Article:
##############################

Because the beaver isn't just an animal; it's an ecosystem!

Month: July 2012


Beavers saved by mayor now homeless thanks to city, says community



Neighbours Daniel Burns, Anita Utas and Anne Sturgeon spoke out for the mother beaver and her kits. They said the city needs to think up better ways to handle animals in a new Wildlife Strategy.



Lucky the beaver is missing and presumed dead by Stittsville residents who are looking to the city for a new Wildlife Strategy after workers destroyed a lodge he and his partner made for their two kits.

“I find it very odd that Lucky has disappeared,” said Anita Utas who lives near the storm water pond in a Stittsville suburb where the beavers make their home. “They are monogamous and the adults stay with the kits for two years.”

The beavers named Lucky and Lily have two five-week old kits and became a cause celebre in late 2011 when Mayor Jim Watson said the animals would not be trapped and killed as per city policy.

##############################

Material:
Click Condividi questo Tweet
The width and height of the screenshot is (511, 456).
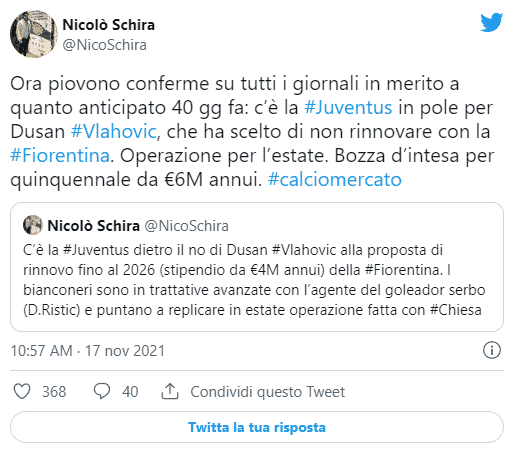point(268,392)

##############################

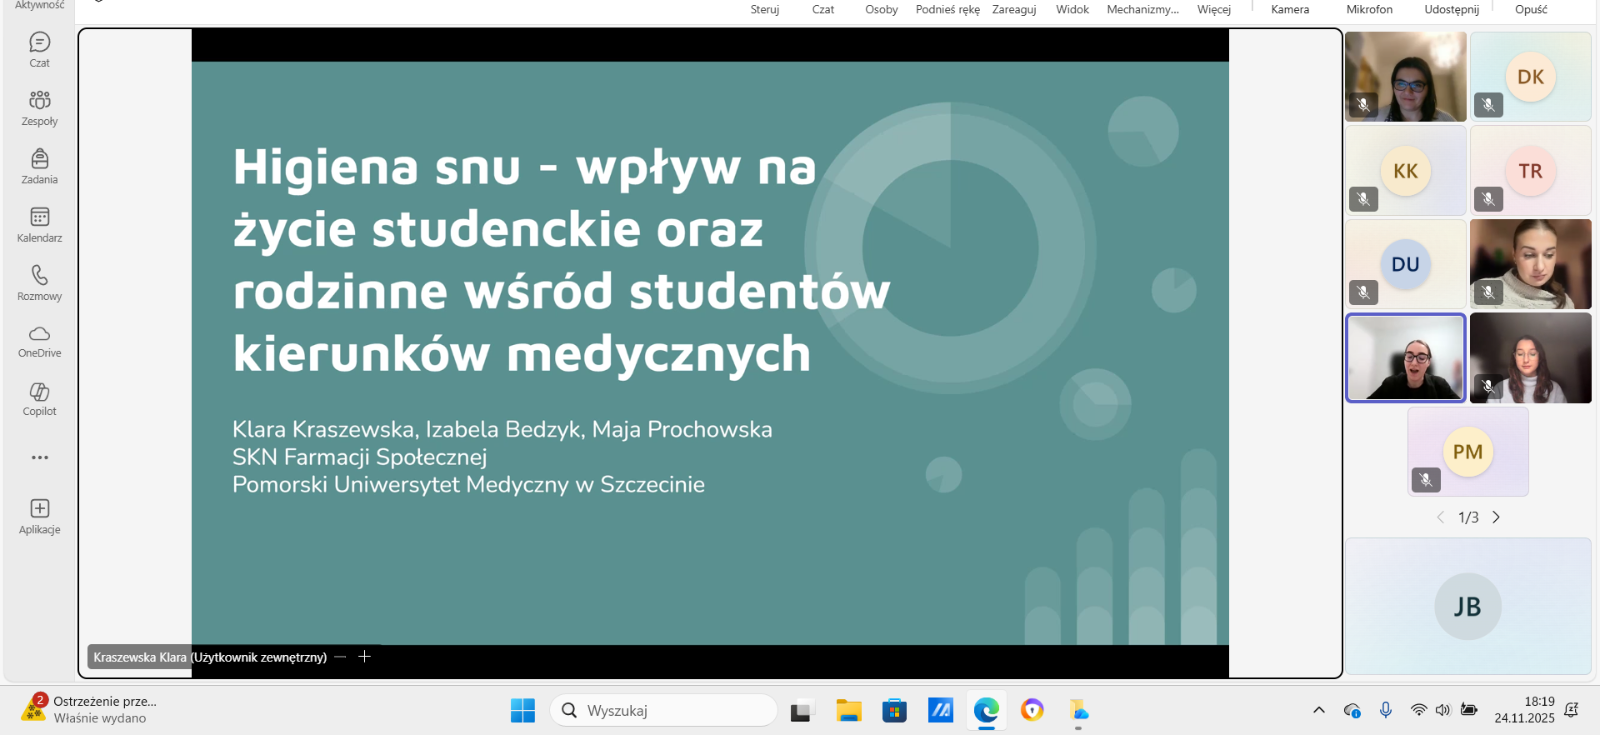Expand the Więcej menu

##############################

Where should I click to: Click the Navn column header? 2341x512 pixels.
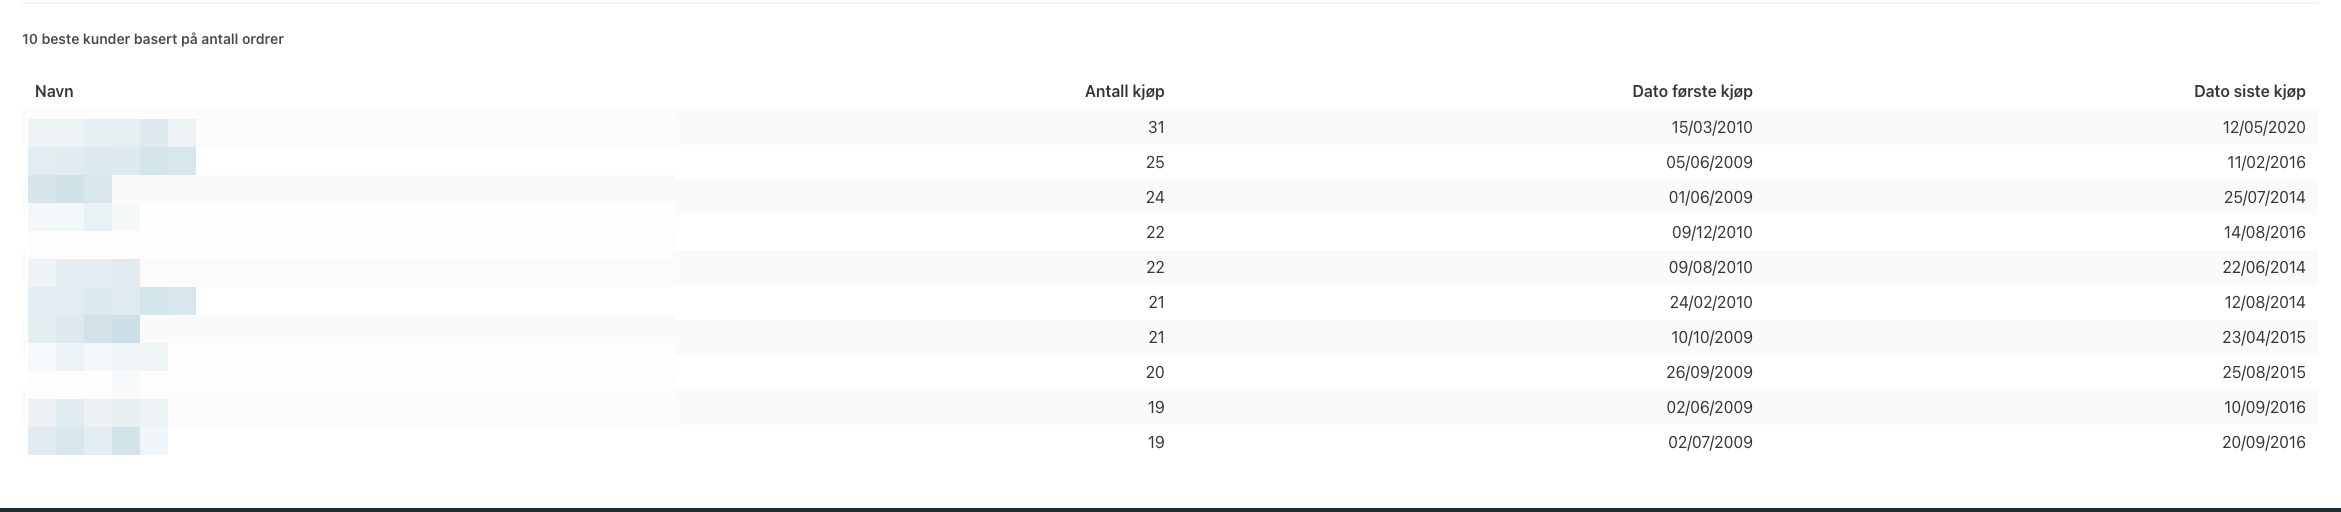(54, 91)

##############################

Set task:
Carry the news story about the Stittsville beavers Lucky and Lily forward from its last sentence.

Expected answer:
Well the media has finally come lumbering onto the scene, almost a week after the city ripped out the protection of 4 beavers who reportedly weren’t there at all. The Mayor keeps writing me back as if he were reasonable and interested in actual information, but I know he is making this decision with as much thought as you put into having your knee move when the Dr. taps it with that  rubber mallet. Maybe less.

“You can’t come down this path with out finding someone who cares about the beaver,” said Anne Sturgeon, who lives near the site. “I don’t think it’s right they destroyed the home of a Canadian icon on Canada Day weekend.”

Nice! I’m glad to see Anita has some companions in this campaign, its hard work worrying about beavers when a city is determined to pretend they don’t matter. Anita is a beautiful artist who donated a lovely encaustic painting of a beaver to the silent auction, a painstaking process in which

Encaustic painting, also known as hot wax painting, involves using heated beeswax to which colored pigments are added.

See? Anita paints with hot wax. That must mean managing crazy lying city council members is child’s play to her. Keep up the good work Anita!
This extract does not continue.